It had been some time since I read the treaty carefully.. I have done so now...

You are right...thank you for picking me up on that. You have saved me some grief in the future.. as I too have spent time in the government sector although I am now in private enterprise. 

SBR is a US Citizen and an ex-AU government employee and thus not protected by the exclusion in the savings clause for government remuneration and pensions as Article 19 excludes US citizens who work for the Australian government.

SBR will have to pay tax on the distribution on reaching the preservation age, less the amount already taxed by the US (if that is, SBR reported Super contributions as income while earning a wage in Australia).

I am sorry to have led SBR astray. But up to preservation age, I think the advice still stands if the aim is to be compliant, report interest in super fund each year. So long as there is no distribution there is no income to report. Indeed, I would recommend not touching the super.
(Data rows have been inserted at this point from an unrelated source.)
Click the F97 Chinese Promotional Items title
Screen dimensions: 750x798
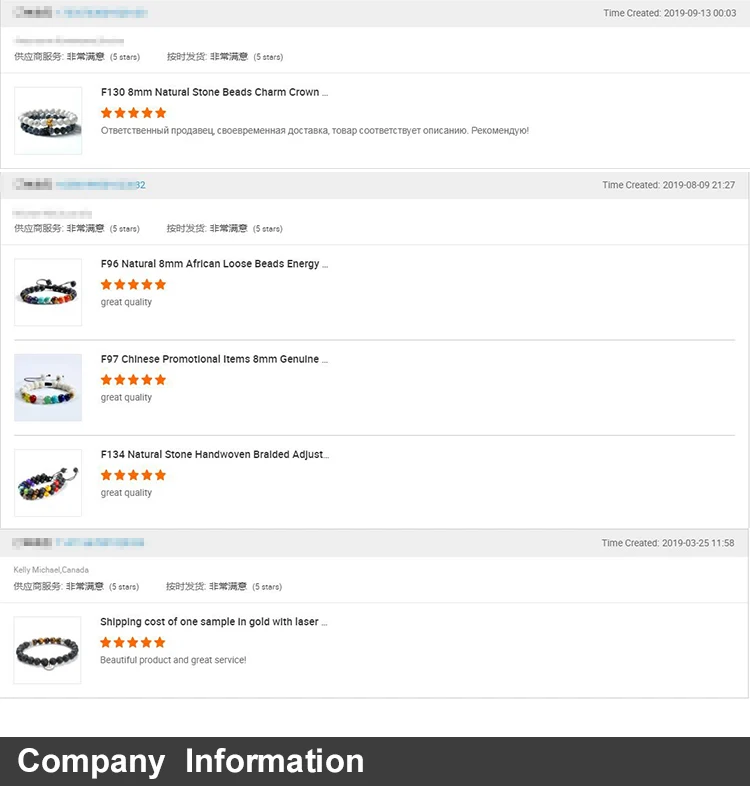[214, 359]
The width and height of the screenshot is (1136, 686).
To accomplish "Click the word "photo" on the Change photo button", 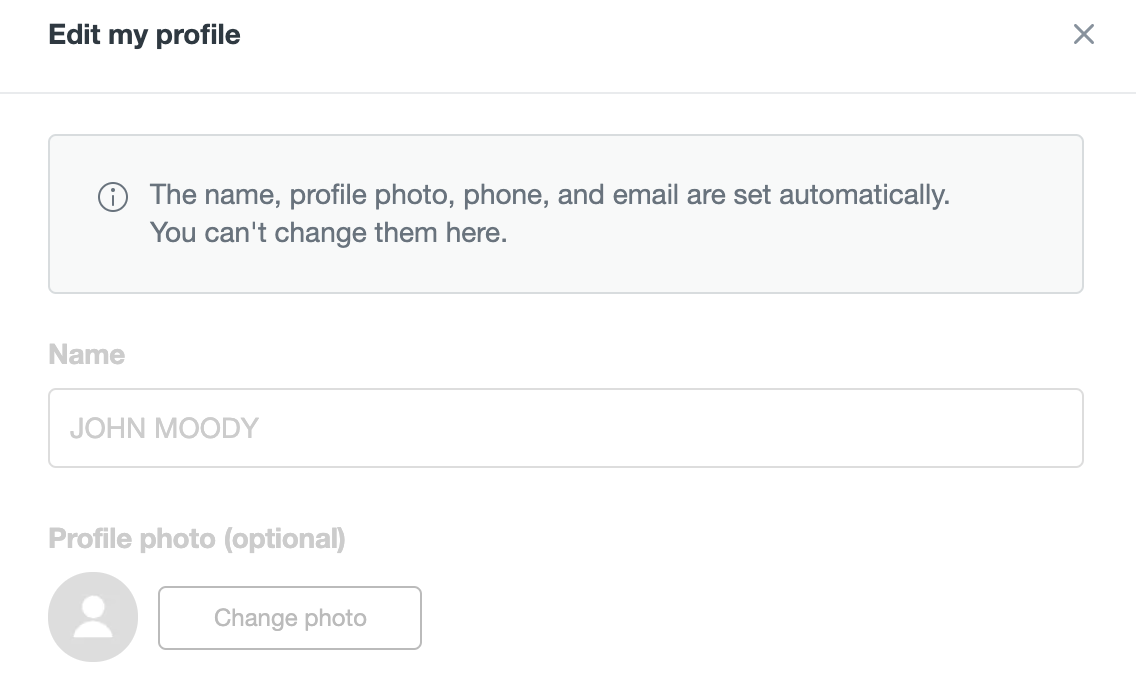I will [x=335, y=618].
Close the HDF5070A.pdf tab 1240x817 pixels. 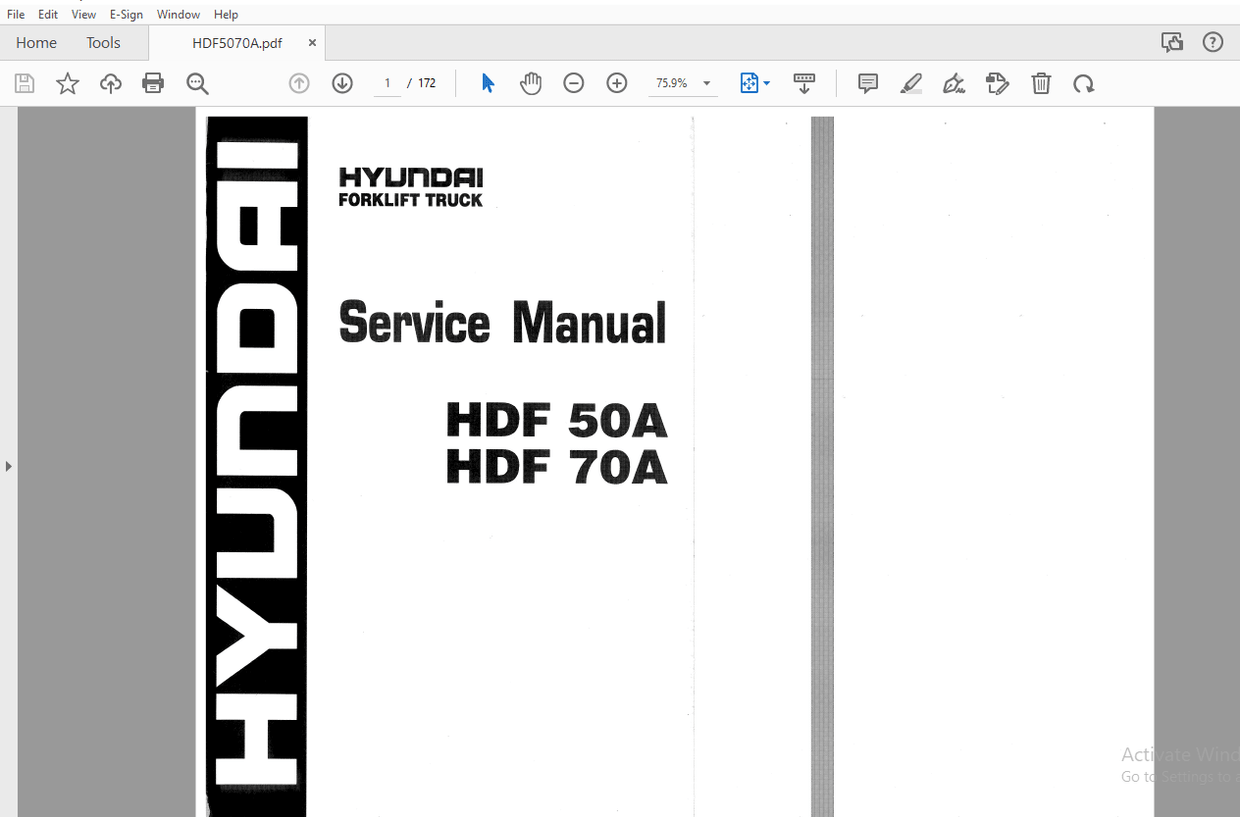tap(311, 43)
Rolling it over, changing investment type - for example from balanced to high is likely to be treated as constructive receipt and thus bring forward taxation. 

On distribution, the withdrawal tax of 15% could be used to offset the tax due via a foreign tax credit, but there very well could be a sizable US tax bill unless there is clarity given between now and retirement via a relevant Ruling, Regulation or Treaty clarification.
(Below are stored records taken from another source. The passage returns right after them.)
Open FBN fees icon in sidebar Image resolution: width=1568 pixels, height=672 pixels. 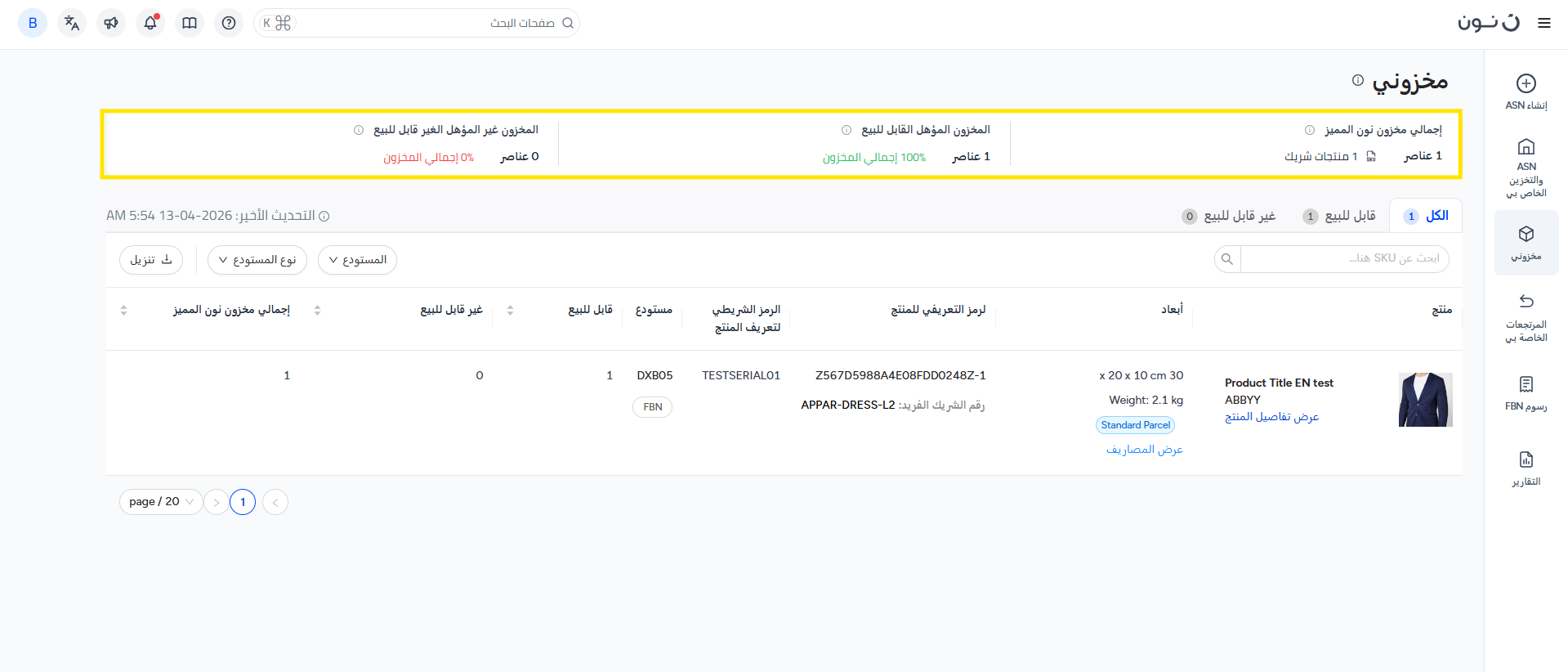(1526, 384)
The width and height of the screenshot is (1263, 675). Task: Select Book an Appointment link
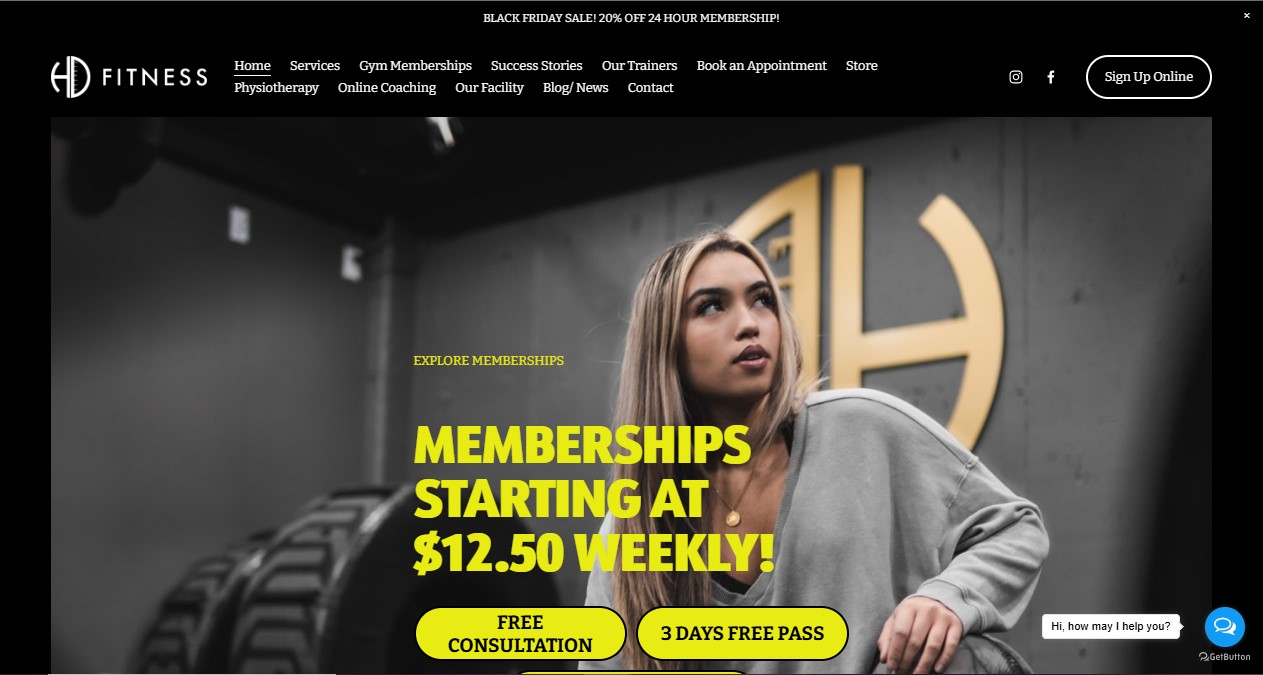(762, 66)

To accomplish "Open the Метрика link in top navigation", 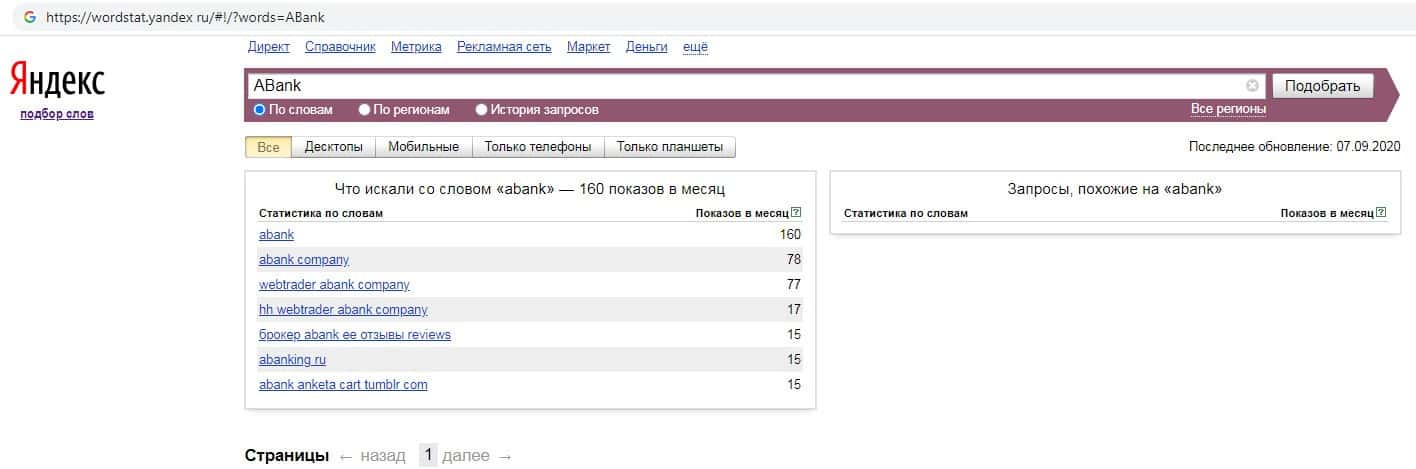I will click(416, 47).
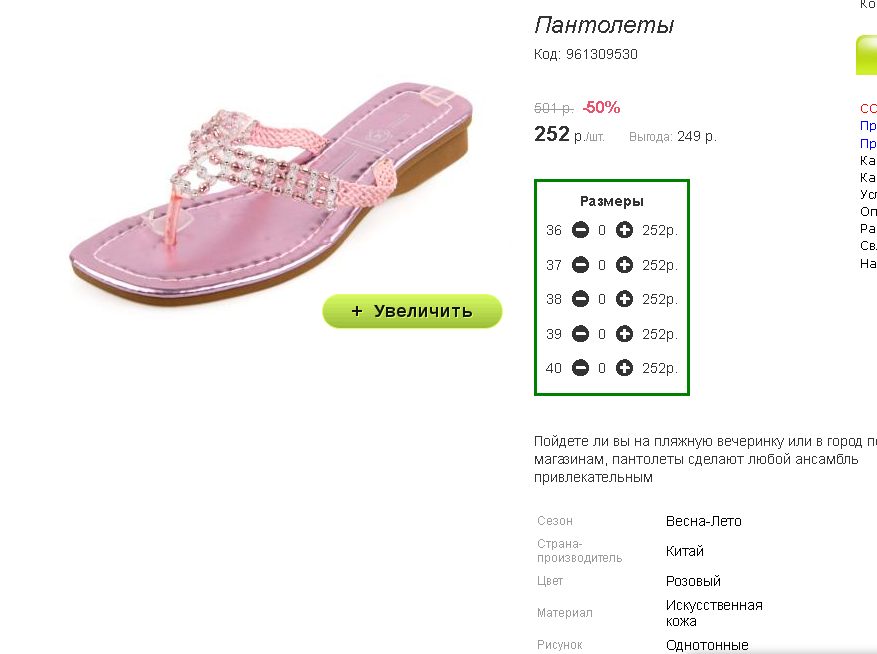Decrease quantity for size 38
877x654 pixels.
[x=580, y=299]
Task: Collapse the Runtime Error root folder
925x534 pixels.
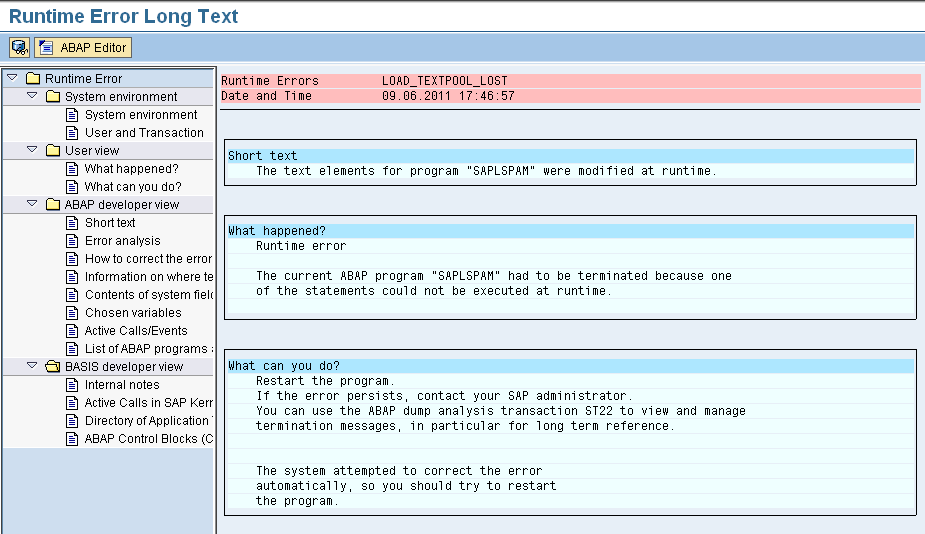Action: point(11,78)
I don't think that Super can be considered social security. The totalisation agreement specifically excludes superannuation and there are private rulings on pensions that say that only government pensions like the Australian old age pension are in fact covered. Super can only really be classified as a private pension.

It will boil down to a question of the level of compliance that SBR wants to maintain. 
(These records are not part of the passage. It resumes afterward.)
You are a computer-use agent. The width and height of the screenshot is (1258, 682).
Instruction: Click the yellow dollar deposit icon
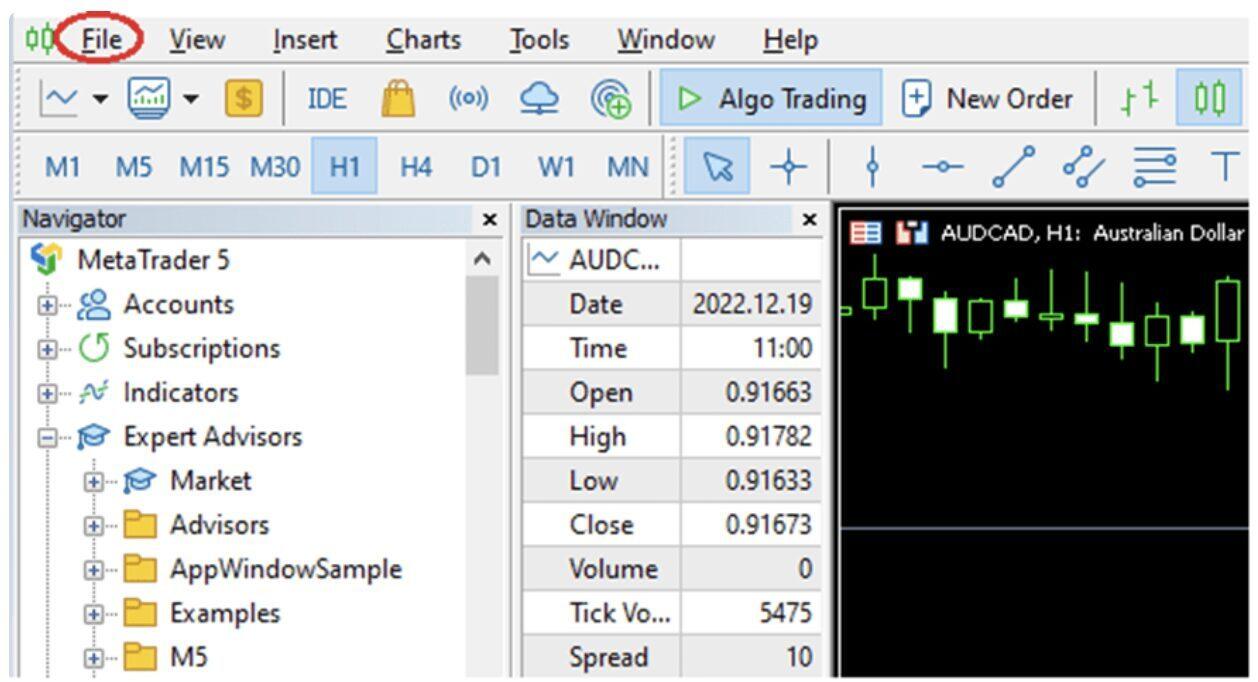pos(242,97)
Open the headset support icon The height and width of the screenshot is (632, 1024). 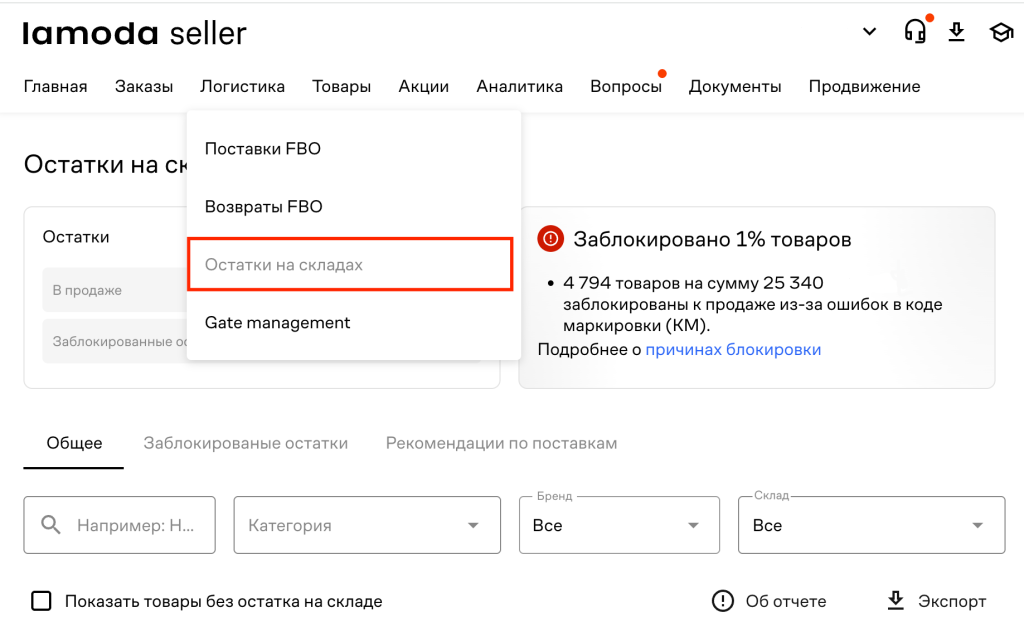click(x=915, y=31)
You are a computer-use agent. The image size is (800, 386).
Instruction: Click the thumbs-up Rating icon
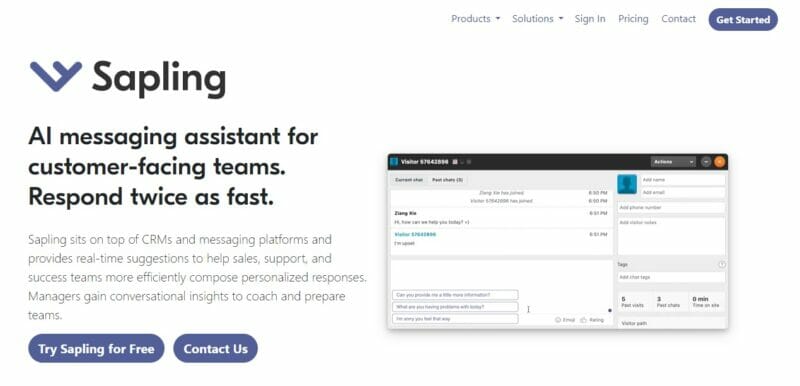tap(584, 320)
Unfortunately the decision may have significant implications years down the track.


----------



## Shellberight

Moulard said:


> SBR is a US Citizen and an ex-AU government employee and thus not protected by the exclusion in the savings clause for government remuneration and pensions as Article 19 excludes US citizens who work for the Australian government.


I am Australian born and worked in Australia with no ties to the USA prior to receiving the green card in 2007 and then moving to the USA with citizenship (2015). This is a super account established prior to becoming a US tax resident. 

Given this thread has seen some views, I can only imagine there are other dual Australian citizens living in the USA in the same boat with under-reported superannuation accounts.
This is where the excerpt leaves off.